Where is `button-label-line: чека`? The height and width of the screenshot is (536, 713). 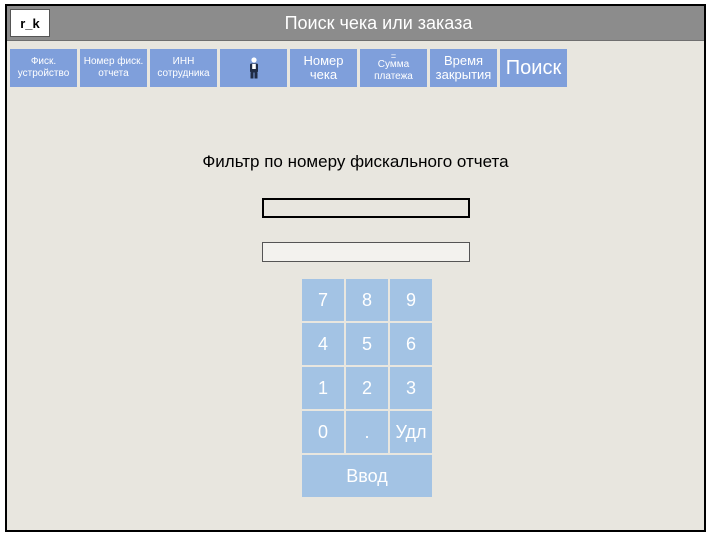 button-label-line: чека is located at coordinates (324, 74).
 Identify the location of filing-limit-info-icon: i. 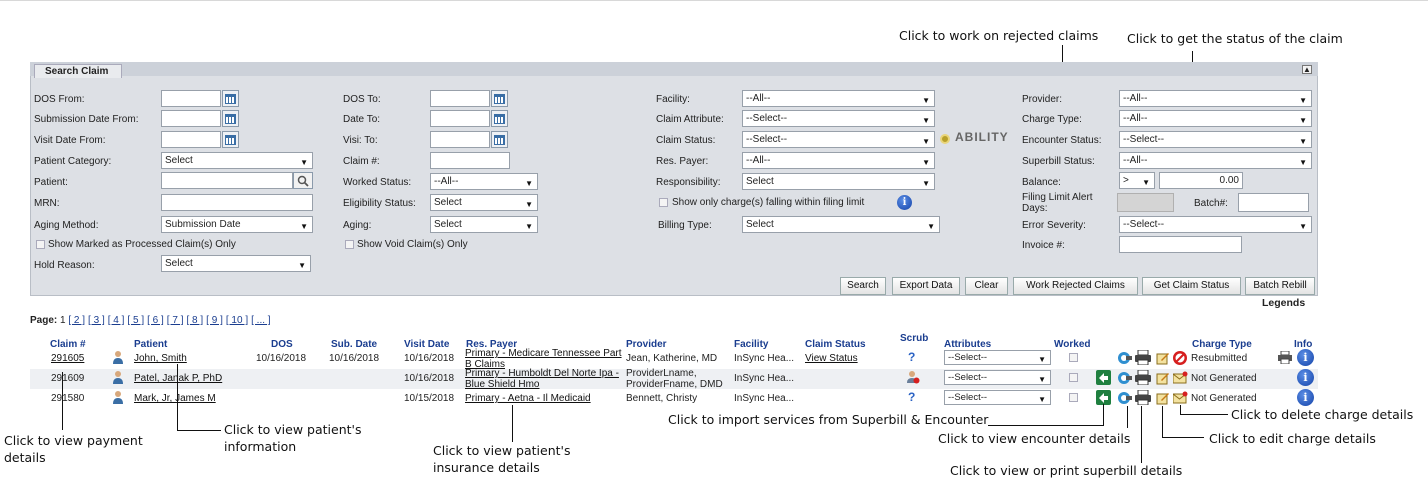
(904, 202).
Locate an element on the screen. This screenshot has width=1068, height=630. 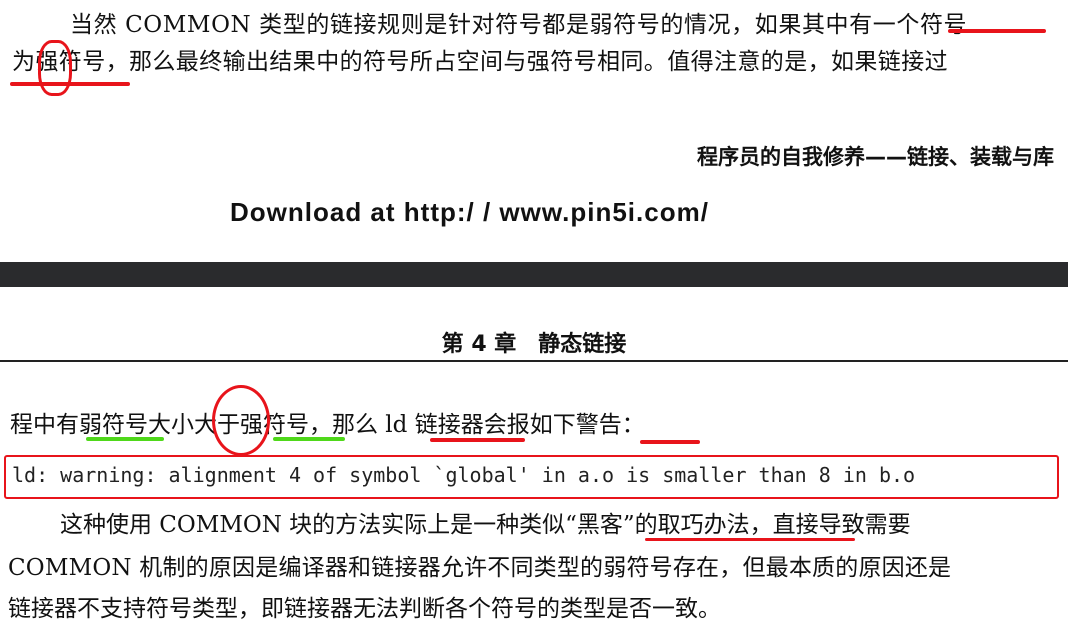
running-header: 程序员的自我修养——链接、装载与库 is located at coordinates (876, 157).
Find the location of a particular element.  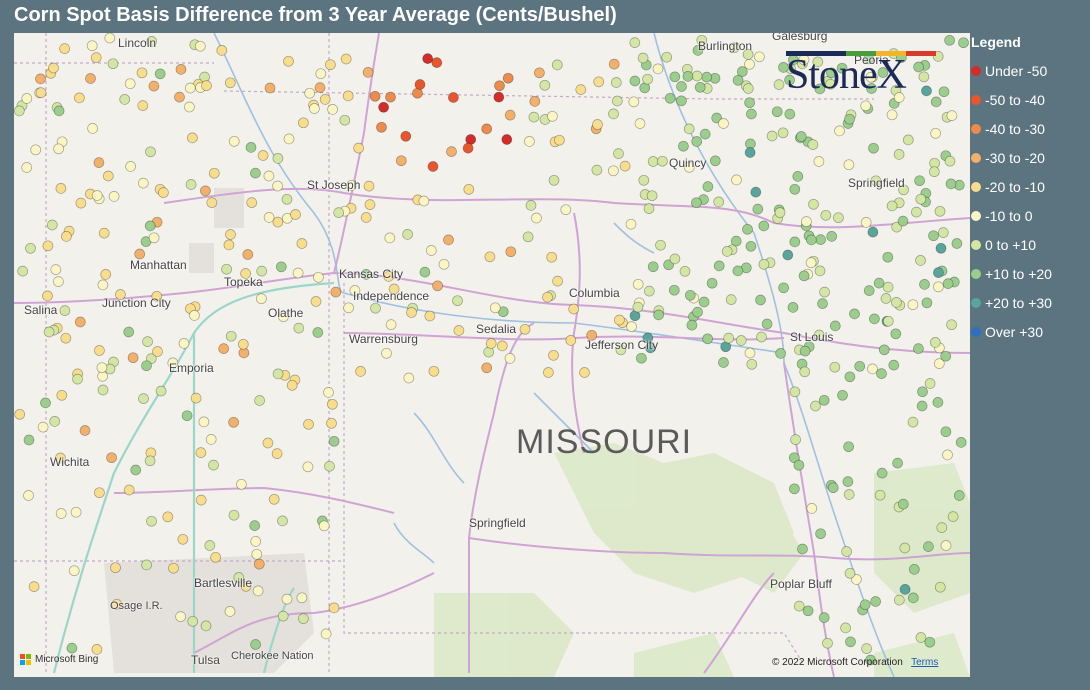

legend-item: -50 to -40 is located at coordinates (1028, 100).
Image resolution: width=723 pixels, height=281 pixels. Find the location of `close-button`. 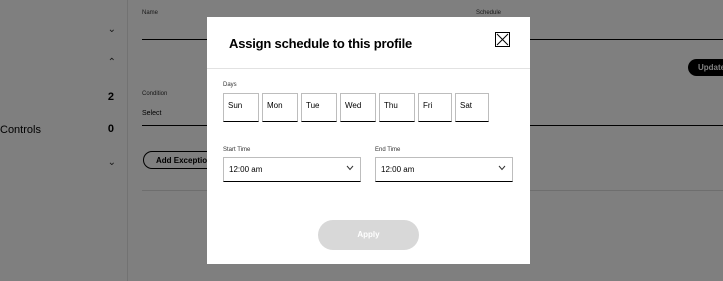

close-button is located at coordinates (502, 40).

★ ★ ★ ★ ★

> **Exercise prompt**: Change "location" to "position" in the items from the line with "Locate an element" through the end of the items, and give those lines again with everything else unchanged. Leave the pictures out of your answer.

> **Result below**:
Locate an element on the screen. This screenshot has width=1068, height=630. 
running-header: 程序员的自我修养——链接、装载与库 is located at coordinates (876, 157).
Find the position of a particular element.  

legend-item: -50 to -40 is located at coordinates (1028, 100).
Image resolution: width=723 pixels, height=281 pixels. Find the position of `close-button`. 

close-button is located at coordinates (502, 40).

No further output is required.